During this 18-month treatment period, the primary outcome – a composite of recurrent VT (including PE) and major bleeding – occurred in 3.3% of the warfarin group and 13.5% of the placebo group. That significant difference translated to a 78% reduction in favor of warfarin (hazard ratio, 0.22), Dr. Couturaud and his associates said.
However, after the treatment period ended, the composite outcome occurred in 17.7% of the warfarin group and 10.3% of the placebo group. Thus, the risk of recurrence returned to its normal high level once warfarin was discontinued, the study authors noted.
The study was supported by the Programme Hospitalier de Recherche Clinique (the French Department of Health) and the University Hospital of Brest (France). Dr. Couturaud reported receiving research grants, honoraria, and travel pay from Actelion, AstraZeneca, Bayer, Daiichi Sankyo, Intermune, Leo Pharma, and Pfizer, and his associates reported ties to numerous industry sources.
Related Information
- Computed tomographic pulmonary angiography (CTPA) may be useful in the diagnosis of suspected PE, wrote Dr. Gregoire Le Gal and co-authors from the University of Ottawa. Alternately, a V/Q scan may be performed. The complete accompanying article on diagnostic testing methods for suspected pulmonary embolism can be found here.
- The recently approved anticoagulant edoxaban is similar to warfarin in its ability to treat acute VTE, according to a report published in the Medical Letter on Drugs and Therapeutics in the same issue. However, further study is needed to evaluate its safety and efficacy compared with dabigatran, rivaroxaban, and apixaban, the three other oral anticoagulant drugs currently FDA-approved for acute VTE.
- A meta-analysis of 3,716 patients with VTE found that long-term treatment with Vitamin K antagonists was associated with lower rates of thromboembolic events (relative risk = 0.20) and higher rates of bleeding complications (RR = 3.44), compared with short-term therapy, Dr. Saskia Middeldorp and Dr. Barbara A. Hutten of the University of Amsterdam reported in the same issue. There was no difference in mortality between the two groups.
- Currently, recommended treatment duration for PE can range from three months to lifelong treatment, wrote Dr.
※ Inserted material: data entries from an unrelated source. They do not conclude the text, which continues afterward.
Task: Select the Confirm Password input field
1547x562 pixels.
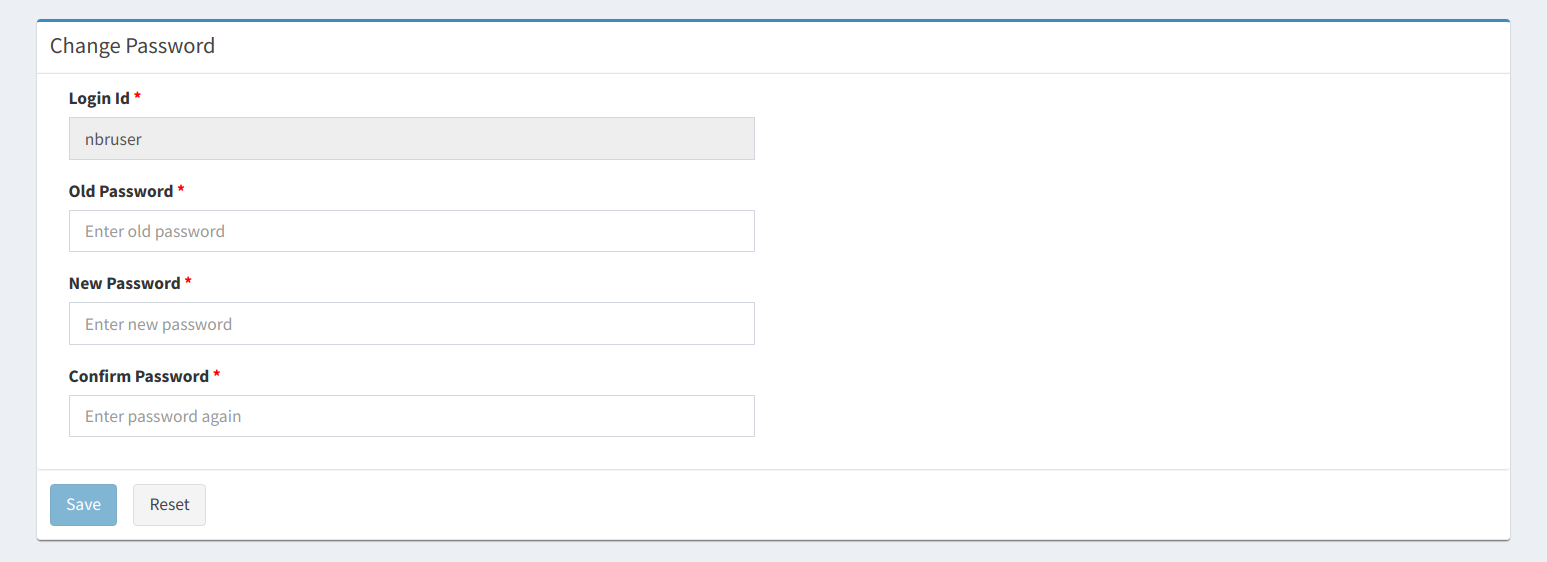Action: [x=411, y=416]
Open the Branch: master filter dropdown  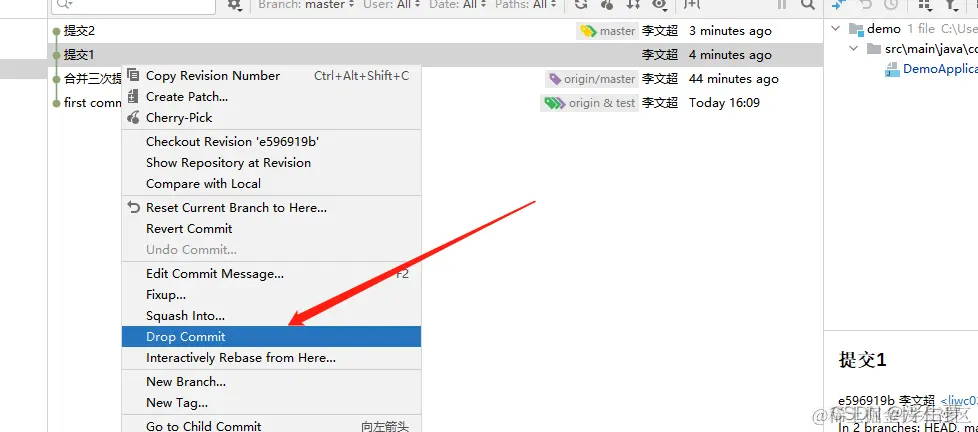306,4
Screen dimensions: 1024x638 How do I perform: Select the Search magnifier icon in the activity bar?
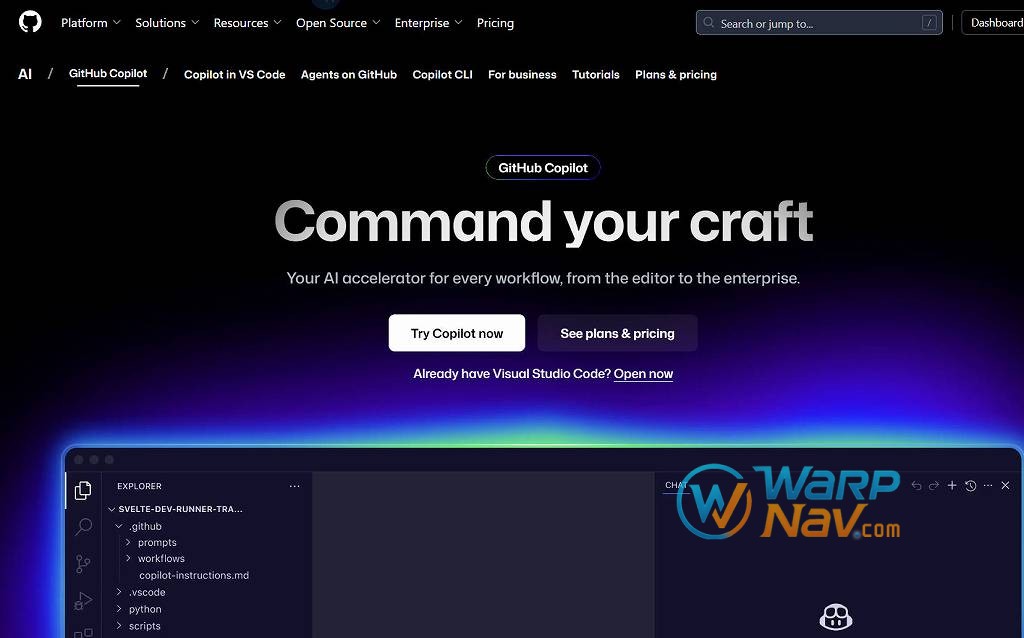(84, 527)
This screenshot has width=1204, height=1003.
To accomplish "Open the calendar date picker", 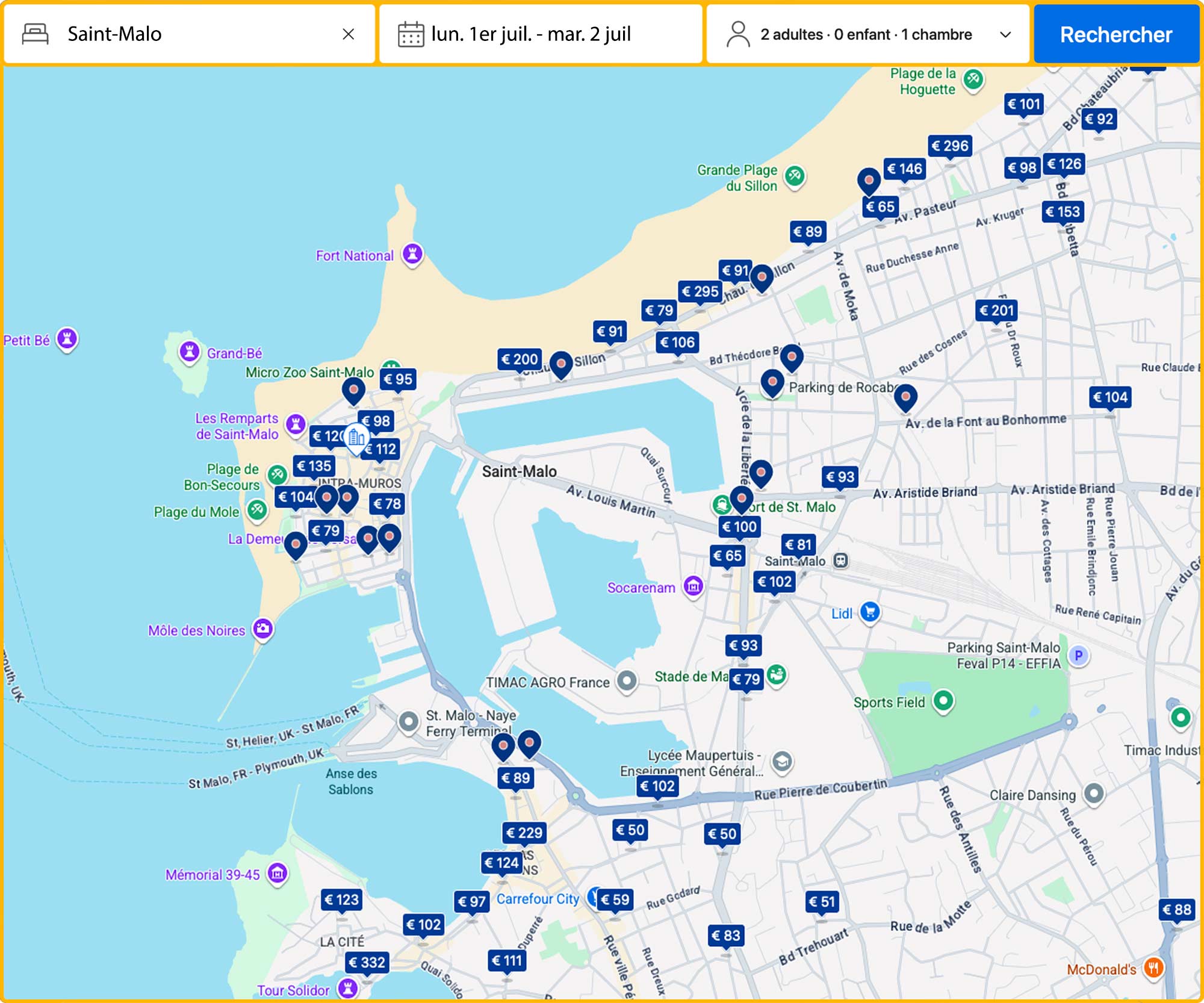I will pos(411,34).
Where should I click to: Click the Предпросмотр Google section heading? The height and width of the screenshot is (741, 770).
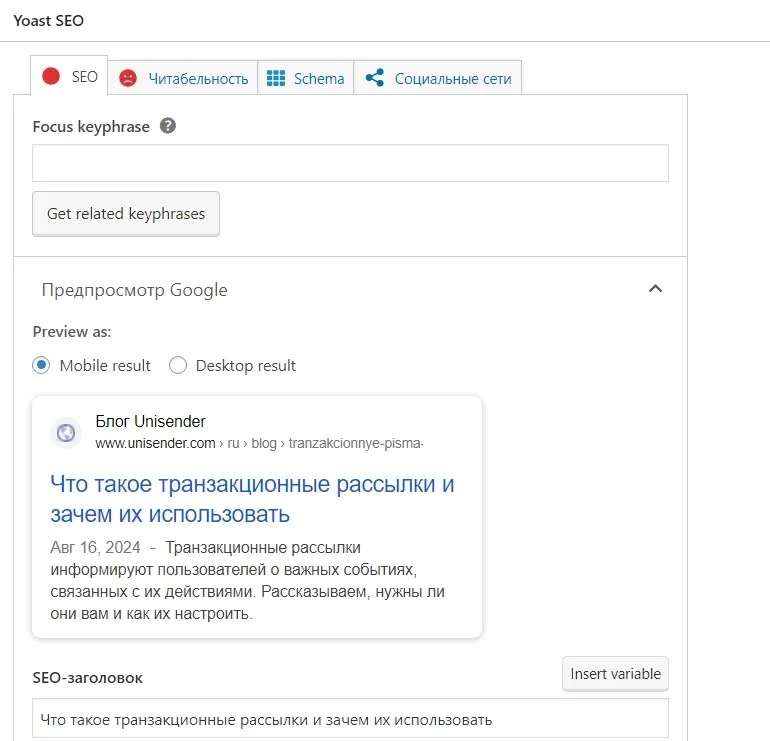click(x=135, y=290)
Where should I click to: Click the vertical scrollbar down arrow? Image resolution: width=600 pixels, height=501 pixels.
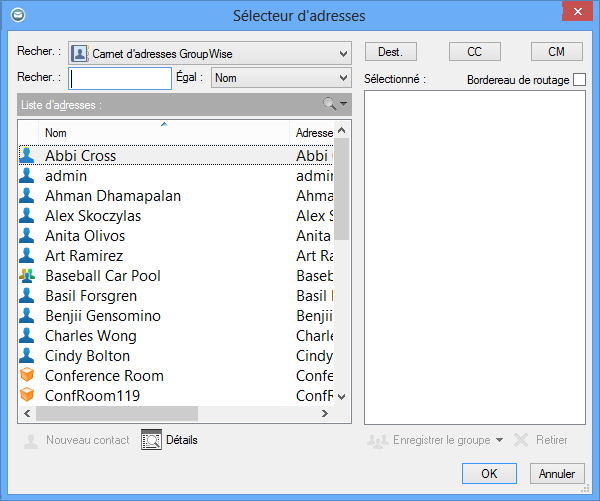(342, 396)
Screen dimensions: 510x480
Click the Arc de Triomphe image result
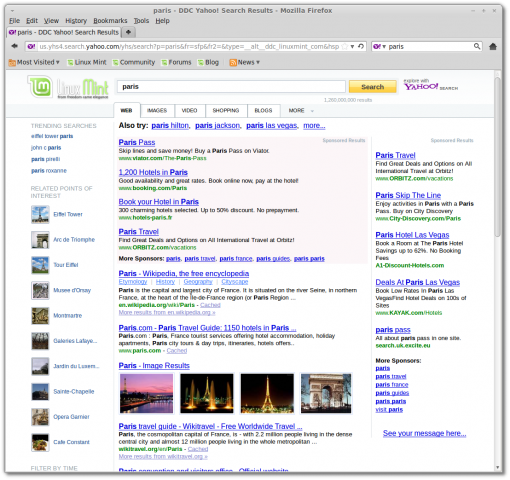pos(326,393)
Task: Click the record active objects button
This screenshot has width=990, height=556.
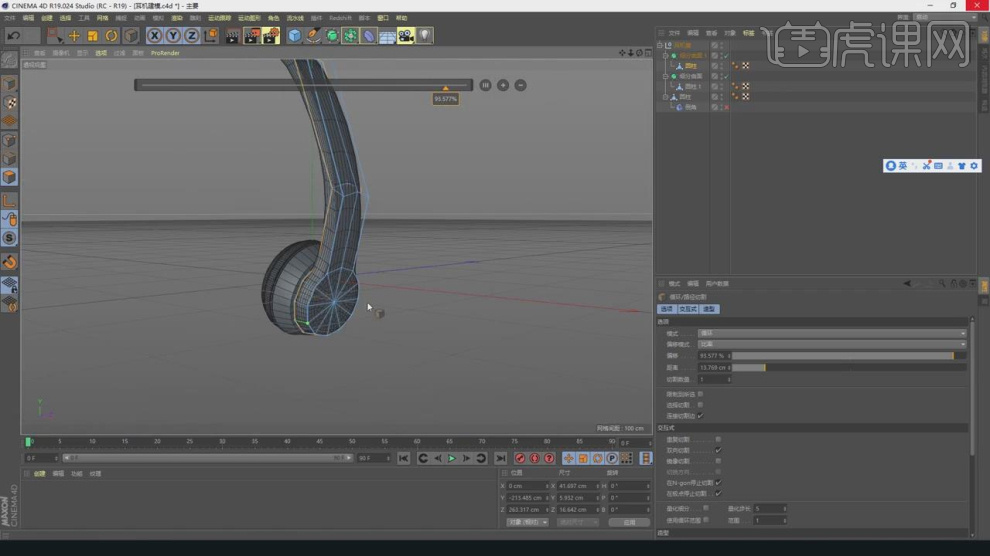Action: 520,458
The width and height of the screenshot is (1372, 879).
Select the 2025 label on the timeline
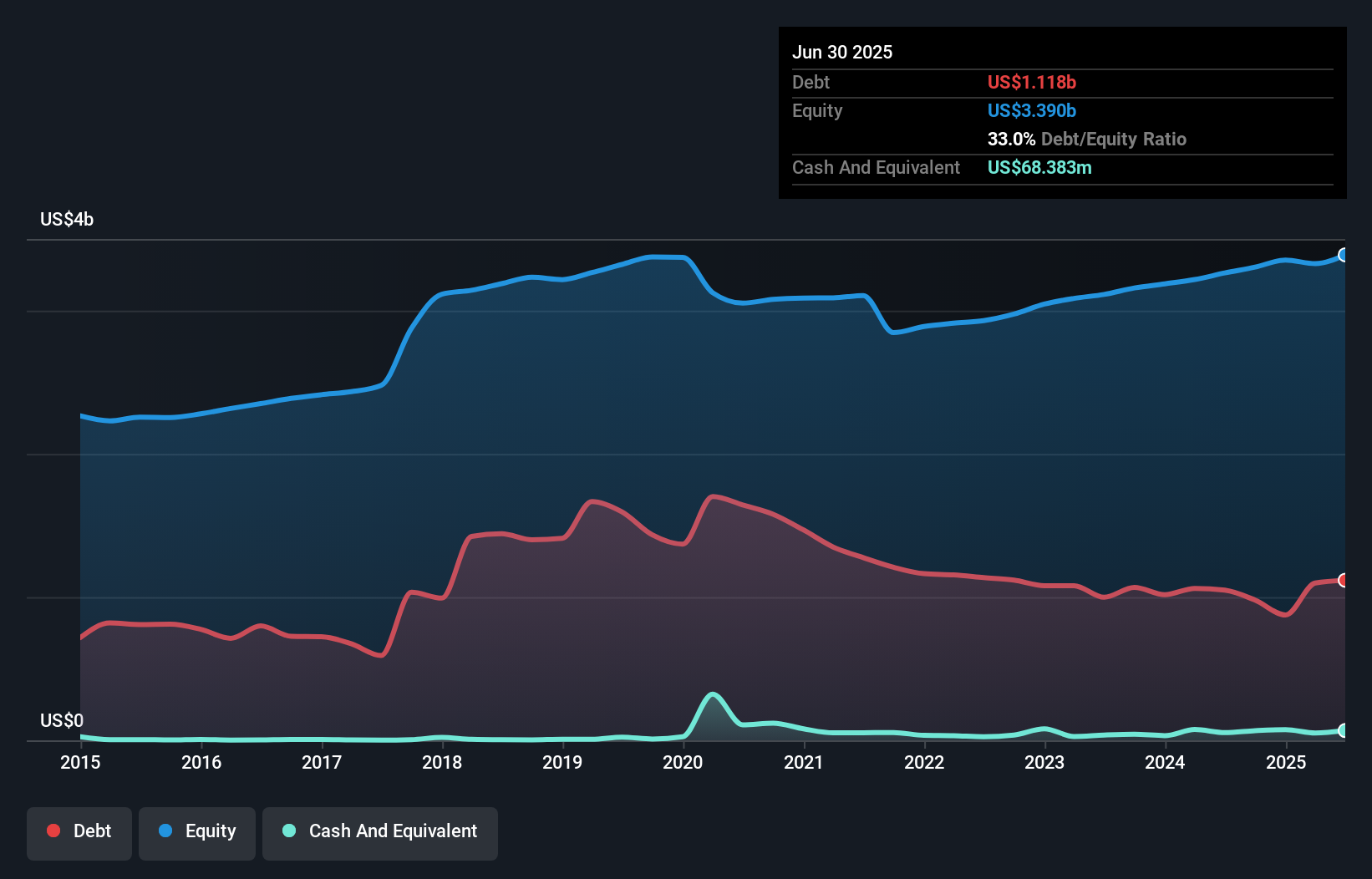tap(1287, 763)
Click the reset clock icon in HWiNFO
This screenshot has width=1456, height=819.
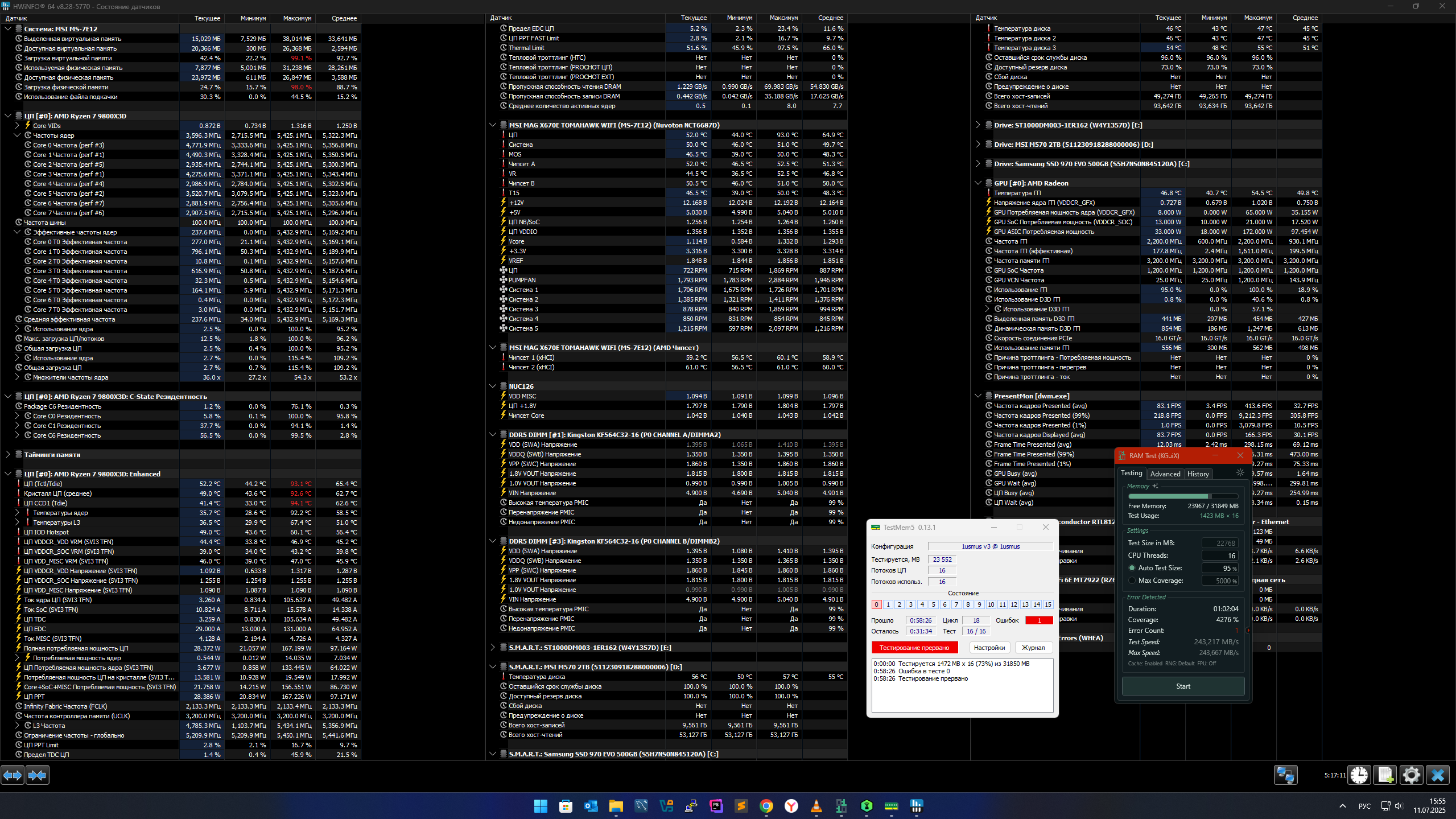coord(1359,775)
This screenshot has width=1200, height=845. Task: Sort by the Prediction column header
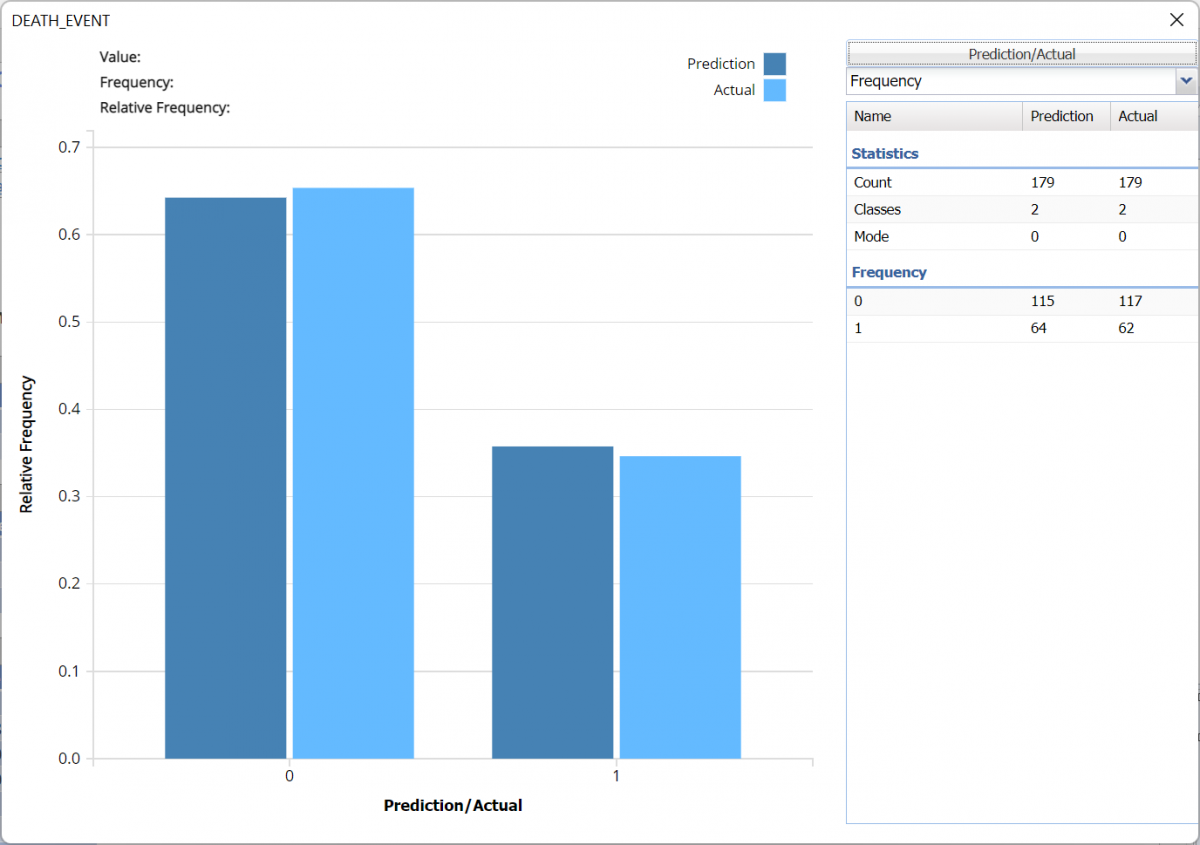coord(1066,116)
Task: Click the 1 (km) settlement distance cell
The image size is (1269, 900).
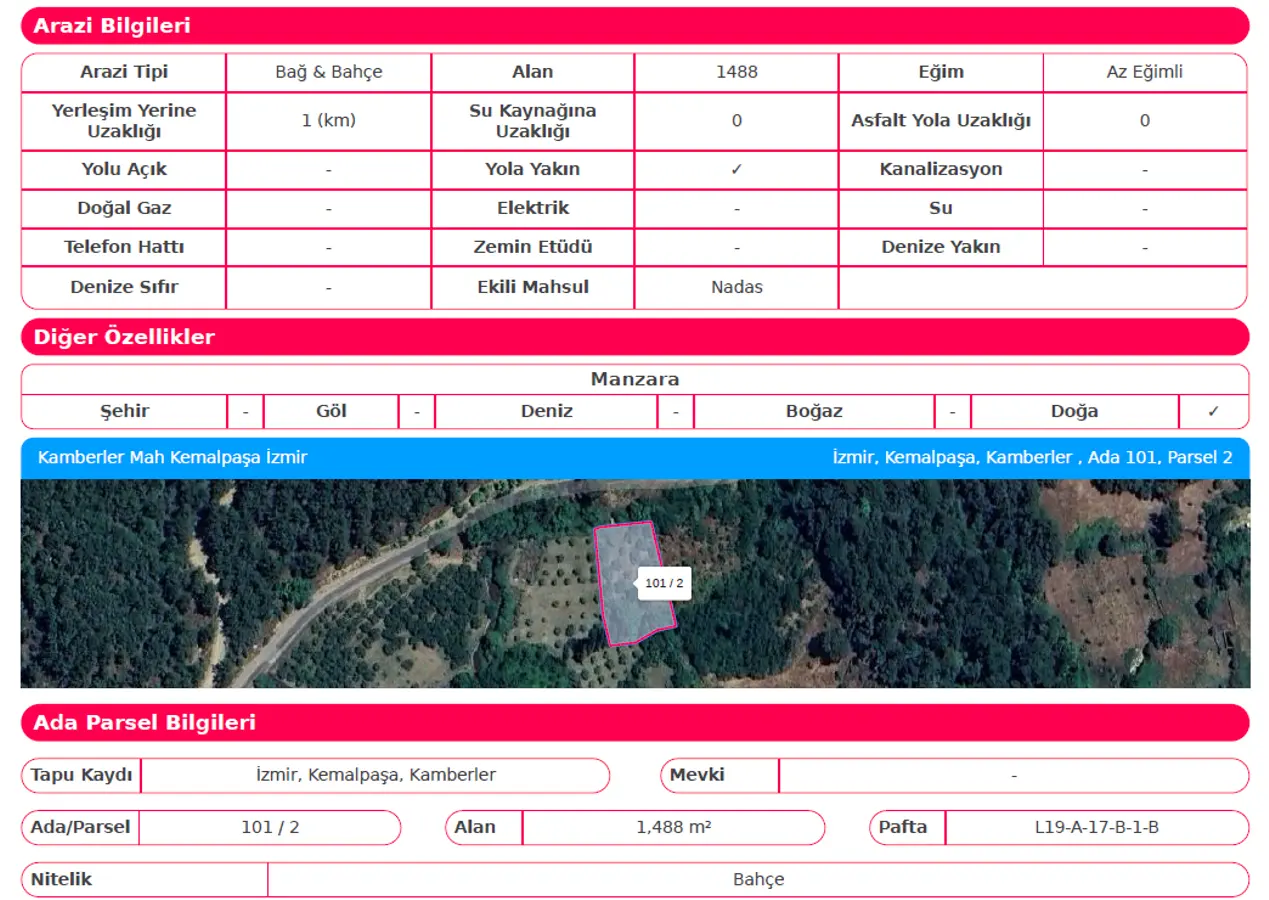Action: (x=328, y=121)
Jill Jin in a clinical synopsis for patients published with the study.
- Read the full article and listen to the related podcast: http://jama.jamanetwork.com/article.aspx?doi=10.1001/jama.2015.7046
Madhu Rajaraman contributed to this report.
FROM JAMA
Key clinical point: Eighteen additional months of warfarin therapy delays the recurrence of unprovoked pulmonary embolism.
Major finding: During treatment, the primary outcome – a composite of recurrent venous thromboembolism and major bleeding – occurred in 3.3% of the warfarin group and 13.5% of the placebo group, a significant difference that translated to a 78% reduction in favor of warfarin (hazard ratio, 0.22).
Data source: A multicenter, randomized, double-blind, placebo-controlled clinical trial involving 371 patients followed for a mean of 41 months.
Disclosures: This study was supported by the Programme Hospitalier de Recherche Clinique (the French Department of Health) and the University Hospital of Brest (France). Dr. Couturaud reported receiving research grants, honoraria, and travel pay from Actelion, AstraZeneca, Bayer, Daiichi Sankyo, Intermune, Leo Pharma, and Pfizer, and his associates reported ties to numerous industry sources.